Нерешительные и трусливые подталкивают в спину и подзадоривают стоящих впереди. Учуяли кровь, захотелось мяса. Злятся на меня, точно я им его задолжал. А может, каким-то образом знают, что я должен был им его приготовить...»

Мысль, что в каком-то роде он поставщик мяса для вечно голодной природы, была для него не новой; она приходила ему в голову и раньше, во сне, в шутливом разговоре. Сейчас она стала конкретной, обособилась, переросла в вопрос: если он орудие какой-то могучей силы, которая время от времени прореживает несоразмерно возросшее людское население, чтобы накормить им мух, ворон, леса, рыб, чахлую почву и траву, почему эта сила не сделала его более могущественным и умелым? Или это в самом деле слепая сила, действующая бессмысленно и неразумно, которая не знает, куда наносит удар, и на помощь которой нельзя рассчитывать...

— Что же делать? – спросил он.

— Поищем их землянку, – сказал Ставор.

— Сейчас можем, они ее бросили. А какой толк, если мы ее и найдем?

— Чтоб хоть с пустыми руками не возвращаться. Подожжем ее. Может, эти трусы вернутся, когда увидят, что мы подожгли их логово. Они, как стыдом умоются, на какоето время становятся храбрыми.

— Что ж, пойдем поглядим, что там у них.

Подошли к тому месту, где следов было больше всего,

огляделись: нет землянки! Уж не в дупле ли, подумал Бекич, и, тараща на деревья глаза, споткнулся и упал. Стряхивая с колен снег, он с удивлением увидел землянку и даже оторопел от кромешной тьмы, которая разверзлась перед ним. Когда-то он слышал рассказы стариков о землянках во времена турок, о восстаниях, о беглецах, но последний раз это было в ту пору, когда погиб Омер-бег. Бекичу казалось это сказкой. Ему и в голову не приходило, что все это может возвратиться вновь, и что возвратят это коммунисты, и что он станет тем Омер-бегом, который их к этому принудит… Филипп Бекич считал, что коммунисты без всякого на то права проникли в огромные подземелья народного прошлого, прокрались, точно воры, и захватили весь этот не имеющий ценности старый хлам. Наверняка среди них был и Гавро Бекич, это он задумал копать землянки, чтобы уподобить его, Филиппа Бекича, Омер-бегу, и тем очернить на веки вечные. «Ты мне, Гавро, заплатишь, – поклялся он про себя, – заплатишь, ублюдок без роду без племени! Ты не сын Мирко Чопа, мать твоя, поганая сука, понесла тебя от волка. Присвоил ты себе чужое имя, но, буду жив, долго ты его не проносишь!»

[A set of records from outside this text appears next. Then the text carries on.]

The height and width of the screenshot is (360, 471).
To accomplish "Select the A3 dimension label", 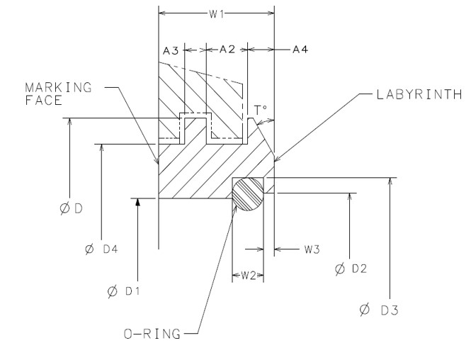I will [170, 50].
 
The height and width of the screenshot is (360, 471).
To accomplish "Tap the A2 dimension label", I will [227, 50].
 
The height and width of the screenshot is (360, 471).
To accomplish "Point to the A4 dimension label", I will [300, 50].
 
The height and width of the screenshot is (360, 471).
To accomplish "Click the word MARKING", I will [59, 87].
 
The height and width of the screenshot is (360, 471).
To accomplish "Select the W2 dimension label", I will [248, 275].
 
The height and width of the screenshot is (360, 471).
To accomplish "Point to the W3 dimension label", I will [314, 249].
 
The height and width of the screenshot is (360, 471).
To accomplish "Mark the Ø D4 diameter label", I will [102, 249].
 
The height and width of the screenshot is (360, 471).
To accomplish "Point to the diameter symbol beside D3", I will [364, 309].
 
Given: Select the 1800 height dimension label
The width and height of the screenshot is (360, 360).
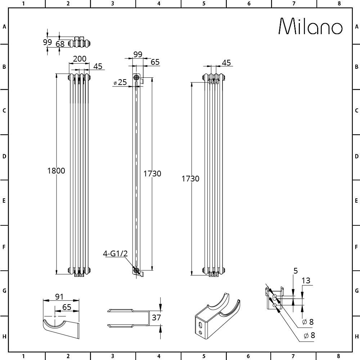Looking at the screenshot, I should coord(56,171).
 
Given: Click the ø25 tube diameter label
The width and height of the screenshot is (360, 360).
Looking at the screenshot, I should coord(120,82).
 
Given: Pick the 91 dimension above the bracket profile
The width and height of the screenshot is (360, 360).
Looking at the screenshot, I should coord(59,297).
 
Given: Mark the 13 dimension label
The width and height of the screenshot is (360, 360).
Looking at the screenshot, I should coord(306,281).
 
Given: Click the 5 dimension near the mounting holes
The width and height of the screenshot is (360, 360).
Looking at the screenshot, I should coord(295,271).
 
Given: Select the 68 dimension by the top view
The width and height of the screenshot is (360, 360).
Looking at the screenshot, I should coord(60,44).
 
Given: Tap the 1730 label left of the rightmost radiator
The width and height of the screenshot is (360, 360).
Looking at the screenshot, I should coord(190,178).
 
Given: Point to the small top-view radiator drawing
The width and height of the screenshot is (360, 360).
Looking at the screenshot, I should coord(79,42).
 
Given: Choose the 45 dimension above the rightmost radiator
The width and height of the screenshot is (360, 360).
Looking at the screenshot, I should coord(226,63).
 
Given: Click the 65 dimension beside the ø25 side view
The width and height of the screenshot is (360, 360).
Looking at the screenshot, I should coord(155,62).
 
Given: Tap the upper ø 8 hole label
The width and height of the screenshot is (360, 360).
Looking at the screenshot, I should coord(309,321).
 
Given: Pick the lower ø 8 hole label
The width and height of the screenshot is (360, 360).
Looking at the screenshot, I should coord(309,336).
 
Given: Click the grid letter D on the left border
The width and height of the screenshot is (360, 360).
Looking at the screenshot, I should coord(4,157).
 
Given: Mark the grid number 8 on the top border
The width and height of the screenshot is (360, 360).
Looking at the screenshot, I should coord(339,3).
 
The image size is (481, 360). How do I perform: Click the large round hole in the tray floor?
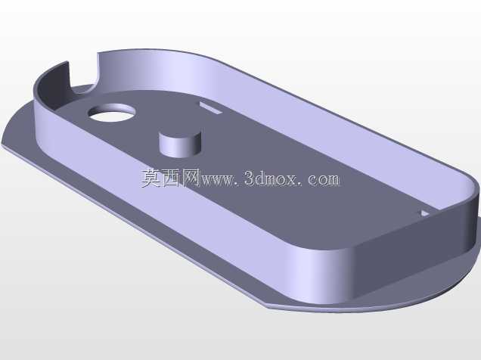point(112,113)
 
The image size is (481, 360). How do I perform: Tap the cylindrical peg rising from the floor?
point(180,144)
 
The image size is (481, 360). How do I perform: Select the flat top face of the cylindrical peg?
point(180,136)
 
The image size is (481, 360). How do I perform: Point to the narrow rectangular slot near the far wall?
point(210,108)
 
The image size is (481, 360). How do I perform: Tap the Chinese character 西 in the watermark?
point(172,178)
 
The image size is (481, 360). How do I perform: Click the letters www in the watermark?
point(219,180)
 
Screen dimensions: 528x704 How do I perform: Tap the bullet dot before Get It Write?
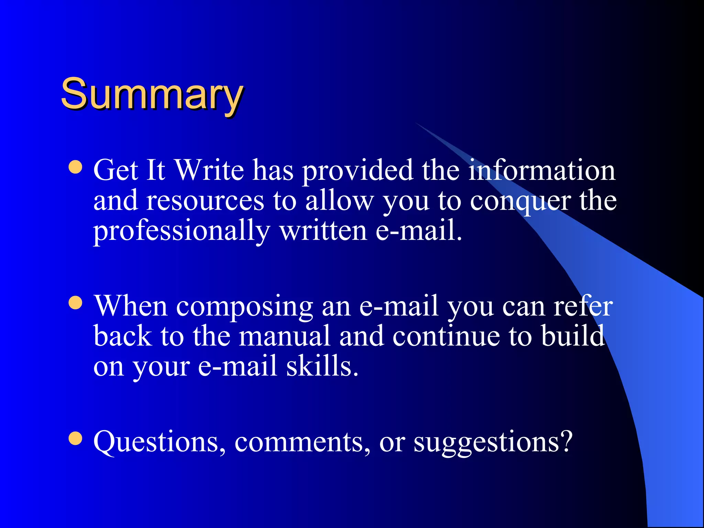(75, 167)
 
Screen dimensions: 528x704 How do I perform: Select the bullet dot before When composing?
(75, 303)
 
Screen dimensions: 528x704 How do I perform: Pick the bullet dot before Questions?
(75, 438)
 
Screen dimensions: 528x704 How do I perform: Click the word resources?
(205, 201)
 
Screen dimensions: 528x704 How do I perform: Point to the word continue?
(446, 336)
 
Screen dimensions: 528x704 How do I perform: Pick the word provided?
(358, 170)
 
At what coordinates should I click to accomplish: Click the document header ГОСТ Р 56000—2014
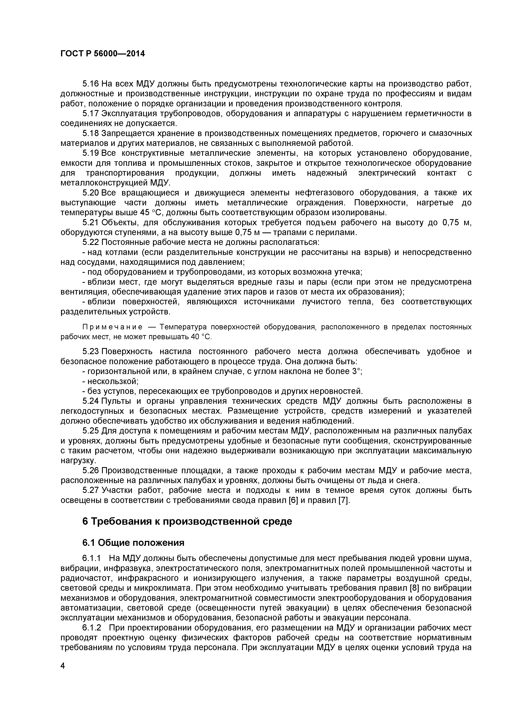[x=103, y=54]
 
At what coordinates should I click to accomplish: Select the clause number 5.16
[x=91, y=84]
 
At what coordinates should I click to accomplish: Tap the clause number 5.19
[x=91, y=153]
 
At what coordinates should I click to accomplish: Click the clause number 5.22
[x=91, y=242]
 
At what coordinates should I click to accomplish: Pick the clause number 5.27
[x=91, y=490]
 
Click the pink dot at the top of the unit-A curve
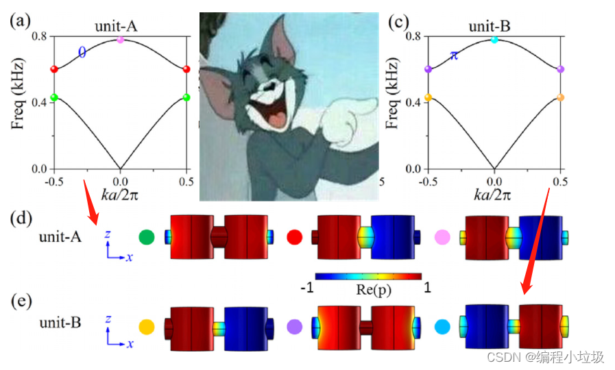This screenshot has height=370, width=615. point(121,40)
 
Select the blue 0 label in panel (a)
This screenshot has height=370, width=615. point(82,52)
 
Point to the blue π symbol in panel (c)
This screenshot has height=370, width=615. point(454,55)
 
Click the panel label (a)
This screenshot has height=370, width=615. point(19,21)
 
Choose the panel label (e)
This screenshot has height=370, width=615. point(19,301)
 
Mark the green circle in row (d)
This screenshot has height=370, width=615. point(146,237)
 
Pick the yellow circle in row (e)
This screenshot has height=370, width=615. point(146,327)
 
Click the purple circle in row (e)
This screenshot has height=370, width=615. point(295,327)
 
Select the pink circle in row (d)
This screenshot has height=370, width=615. point(442,237)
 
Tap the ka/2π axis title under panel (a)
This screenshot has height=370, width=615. point(121,195)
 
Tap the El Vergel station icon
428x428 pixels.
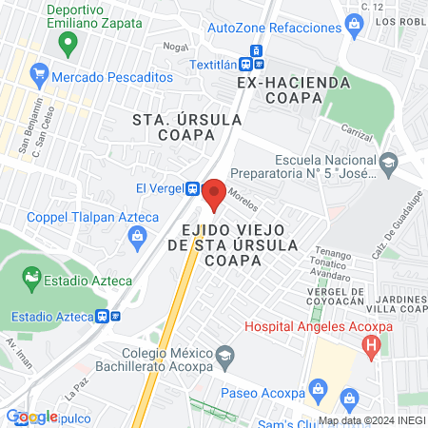(x=193, y=188)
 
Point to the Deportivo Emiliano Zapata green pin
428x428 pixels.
(x=67, y=43)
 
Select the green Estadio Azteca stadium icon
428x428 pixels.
(x=30, y=279)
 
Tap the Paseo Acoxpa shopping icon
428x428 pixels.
(x=349, y=396)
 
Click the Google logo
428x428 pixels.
(x=31, y=417)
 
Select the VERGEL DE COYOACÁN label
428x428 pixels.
(x=337, y=296)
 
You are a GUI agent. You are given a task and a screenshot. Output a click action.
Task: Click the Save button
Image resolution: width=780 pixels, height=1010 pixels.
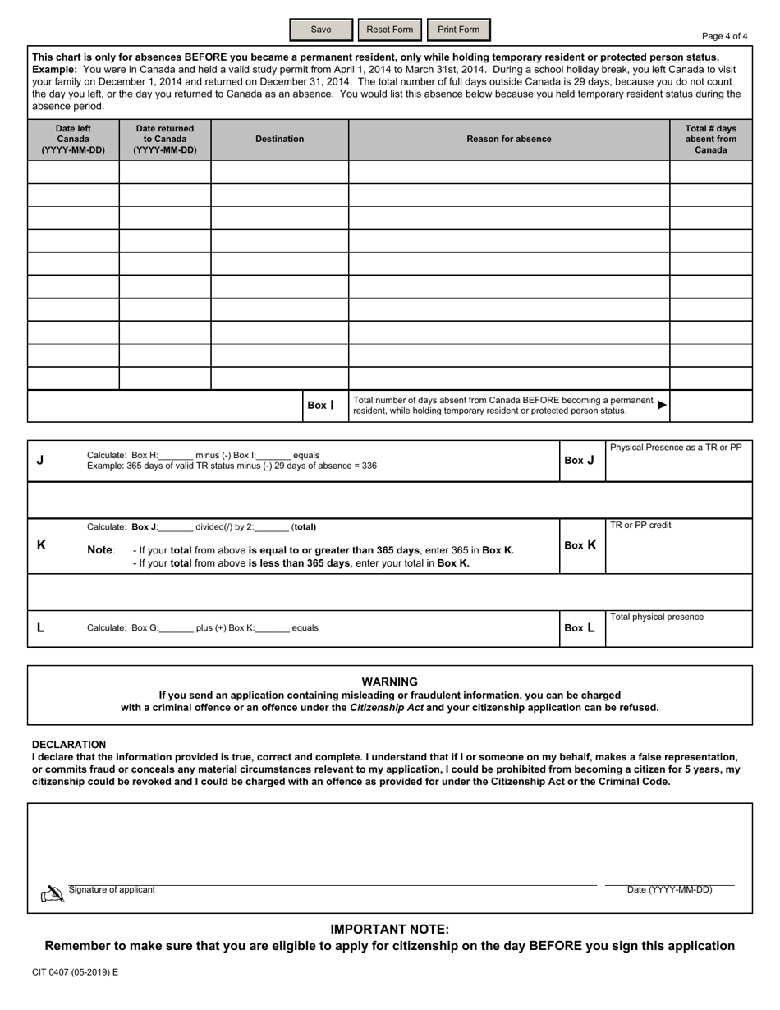click(x=321, y=30)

Филипп Бекич осмотрелся, место показалось знакомым. Наконец он вспомнил: это то самое место, где Петар

Ашич сказал «дискуссия». «Ну, я ему покажу, что такое дискуссия, – прорычал про себя Бекич, – будет он мне еще втирать очки! Достаточно было сделать десять шагов в сторону, и я бы запер их в норе, я бы с ними поговорил, бросил в эту дыру с десяток лимонок, этих бородавчатых лимонок, которые делают в Крагуеваце, и не осталось бы и живой вши. Хватило бы мяса и для ворон, и для сорок: целый месяц затевали бы здесь драки. И вот – ничего. Такого случая в жизни больше не представится. И во всем виновата та брюхатая шлюха, – он заскрежетал зубами, –

она все испортила. Что она тут искала, какой черт ее сюда принес? Поджарю ей пятки, все расскажет, расскажет и когда впервые мать за сиську укусила, я из нее душу выну и всякое семя уничтожу – брюхатой уж никогда не походит!»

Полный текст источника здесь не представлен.